The dead person steels himself, and says, “It’s her eyes. She lacks something.”

He expects the mentor to disapprove but instead, he says, “You’re right, she is. But do you know how few people can see that?” He gets no response, so he goes on, “You need your eyes to see it.”

Then we start to think that he really is some sort of special, chosen, type; one that might be reprieved for his error and sent back to earth to do good. Yet, at the same time, we begin to get the notion that he’s a bit of an arsehole too. He is certainly self-possessed, but as we learn more about him, we come to regard his suicide as an act of vanity. It goes on, and we get further hints that he’s a little too convinced of his own rectitude; that perhaps he has resolved upon a despotic and dangerous world-view in the months leading up to his demise.

Tammy on the other hand…

Soon, we hate him, and start to believe that we are glad of his suicide, thinking perhaps that the world has been spared another Hitler or Putin. And we become confirmed in this view as we now receive hints of a hatchet-job commissioned by God’s inner circle (Tammy Wynette, Thora Hird, Roy Castle, George Formby, John Conteh, James Stewart, and Sammy Davis Jr).

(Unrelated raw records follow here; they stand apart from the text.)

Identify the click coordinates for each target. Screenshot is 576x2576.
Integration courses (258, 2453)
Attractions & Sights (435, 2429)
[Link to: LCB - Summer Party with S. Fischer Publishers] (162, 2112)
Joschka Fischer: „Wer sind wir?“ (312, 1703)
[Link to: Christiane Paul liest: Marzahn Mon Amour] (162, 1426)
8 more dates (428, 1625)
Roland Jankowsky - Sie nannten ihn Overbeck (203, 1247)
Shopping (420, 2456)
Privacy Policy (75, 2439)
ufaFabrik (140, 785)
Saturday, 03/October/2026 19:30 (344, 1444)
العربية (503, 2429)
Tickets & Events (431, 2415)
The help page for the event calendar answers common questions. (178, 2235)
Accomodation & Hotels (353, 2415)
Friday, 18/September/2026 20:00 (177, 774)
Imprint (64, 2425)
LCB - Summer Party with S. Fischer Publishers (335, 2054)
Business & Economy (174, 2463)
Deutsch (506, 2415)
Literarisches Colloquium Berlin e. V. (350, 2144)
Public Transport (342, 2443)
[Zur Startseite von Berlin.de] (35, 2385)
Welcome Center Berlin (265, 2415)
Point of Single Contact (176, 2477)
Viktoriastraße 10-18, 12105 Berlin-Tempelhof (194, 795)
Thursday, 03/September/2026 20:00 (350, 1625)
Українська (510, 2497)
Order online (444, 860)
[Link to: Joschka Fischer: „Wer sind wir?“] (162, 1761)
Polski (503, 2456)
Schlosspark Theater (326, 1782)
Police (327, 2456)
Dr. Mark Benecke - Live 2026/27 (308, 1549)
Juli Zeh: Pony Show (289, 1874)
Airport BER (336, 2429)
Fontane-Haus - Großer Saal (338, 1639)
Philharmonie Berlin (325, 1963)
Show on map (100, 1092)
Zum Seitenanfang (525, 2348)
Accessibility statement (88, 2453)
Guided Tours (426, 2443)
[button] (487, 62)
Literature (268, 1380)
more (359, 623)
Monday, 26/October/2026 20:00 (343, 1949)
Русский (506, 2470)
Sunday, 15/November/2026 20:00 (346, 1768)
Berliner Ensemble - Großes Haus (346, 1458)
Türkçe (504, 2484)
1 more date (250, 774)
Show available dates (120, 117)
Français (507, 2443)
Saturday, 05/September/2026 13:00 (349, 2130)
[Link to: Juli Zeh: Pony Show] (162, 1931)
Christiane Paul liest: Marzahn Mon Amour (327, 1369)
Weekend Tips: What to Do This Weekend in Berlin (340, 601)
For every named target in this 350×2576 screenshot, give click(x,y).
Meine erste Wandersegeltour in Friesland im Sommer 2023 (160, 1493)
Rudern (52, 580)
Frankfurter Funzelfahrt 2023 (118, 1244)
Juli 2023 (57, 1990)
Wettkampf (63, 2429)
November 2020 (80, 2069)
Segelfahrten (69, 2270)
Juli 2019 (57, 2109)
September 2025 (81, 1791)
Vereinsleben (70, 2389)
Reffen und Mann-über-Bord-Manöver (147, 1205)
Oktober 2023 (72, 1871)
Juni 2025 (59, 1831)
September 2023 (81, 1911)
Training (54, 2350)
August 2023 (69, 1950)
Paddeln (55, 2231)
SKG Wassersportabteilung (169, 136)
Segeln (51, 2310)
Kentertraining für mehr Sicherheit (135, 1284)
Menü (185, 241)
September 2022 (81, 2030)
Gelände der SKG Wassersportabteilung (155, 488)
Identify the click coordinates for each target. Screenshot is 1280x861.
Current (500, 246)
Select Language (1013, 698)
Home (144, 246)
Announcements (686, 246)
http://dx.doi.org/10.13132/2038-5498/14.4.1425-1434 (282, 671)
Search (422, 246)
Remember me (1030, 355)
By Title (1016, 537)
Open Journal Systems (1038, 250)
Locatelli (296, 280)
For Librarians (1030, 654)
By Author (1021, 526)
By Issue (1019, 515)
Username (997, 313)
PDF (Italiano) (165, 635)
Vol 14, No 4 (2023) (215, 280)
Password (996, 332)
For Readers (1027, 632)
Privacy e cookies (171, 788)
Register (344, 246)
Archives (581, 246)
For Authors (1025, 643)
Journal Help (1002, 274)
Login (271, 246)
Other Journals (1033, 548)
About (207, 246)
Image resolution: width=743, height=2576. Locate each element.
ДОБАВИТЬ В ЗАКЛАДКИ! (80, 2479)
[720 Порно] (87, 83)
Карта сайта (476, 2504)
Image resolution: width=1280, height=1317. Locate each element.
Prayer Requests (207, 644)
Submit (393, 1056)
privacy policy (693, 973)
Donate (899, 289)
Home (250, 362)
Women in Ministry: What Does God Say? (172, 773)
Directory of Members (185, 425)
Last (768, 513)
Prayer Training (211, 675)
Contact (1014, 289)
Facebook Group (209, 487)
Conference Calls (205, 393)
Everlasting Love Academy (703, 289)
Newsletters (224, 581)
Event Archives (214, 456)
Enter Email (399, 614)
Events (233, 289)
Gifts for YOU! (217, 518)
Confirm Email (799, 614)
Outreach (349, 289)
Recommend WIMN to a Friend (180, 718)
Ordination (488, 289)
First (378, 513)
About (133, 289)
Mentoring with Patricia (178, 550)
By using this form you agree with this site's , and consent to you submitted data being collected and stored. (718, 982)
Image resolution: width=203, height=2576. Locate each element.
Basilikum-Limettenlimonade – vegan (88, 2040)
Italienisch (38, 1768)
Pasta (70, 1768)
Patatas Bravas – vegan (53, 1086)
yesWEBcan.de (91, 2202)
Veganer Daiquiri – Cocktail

As we reach the end, the novel reveals itself to be no more than Christian propaganda, designed to bend the reader to the will of the cult. You feel cheated, but just before you set fire to the book and leave it on the steps of a Christian Aid charity shop, you stop and think again. “Perhaps it was written by an atheist,” you think: “deftly illustrating the way that dangerous organisations, like Christians, spread their gospel!”

Everybody suddenly loves the author for the light he shines into their lives, and the King sends him a cheque for one million pounds. No, ten million.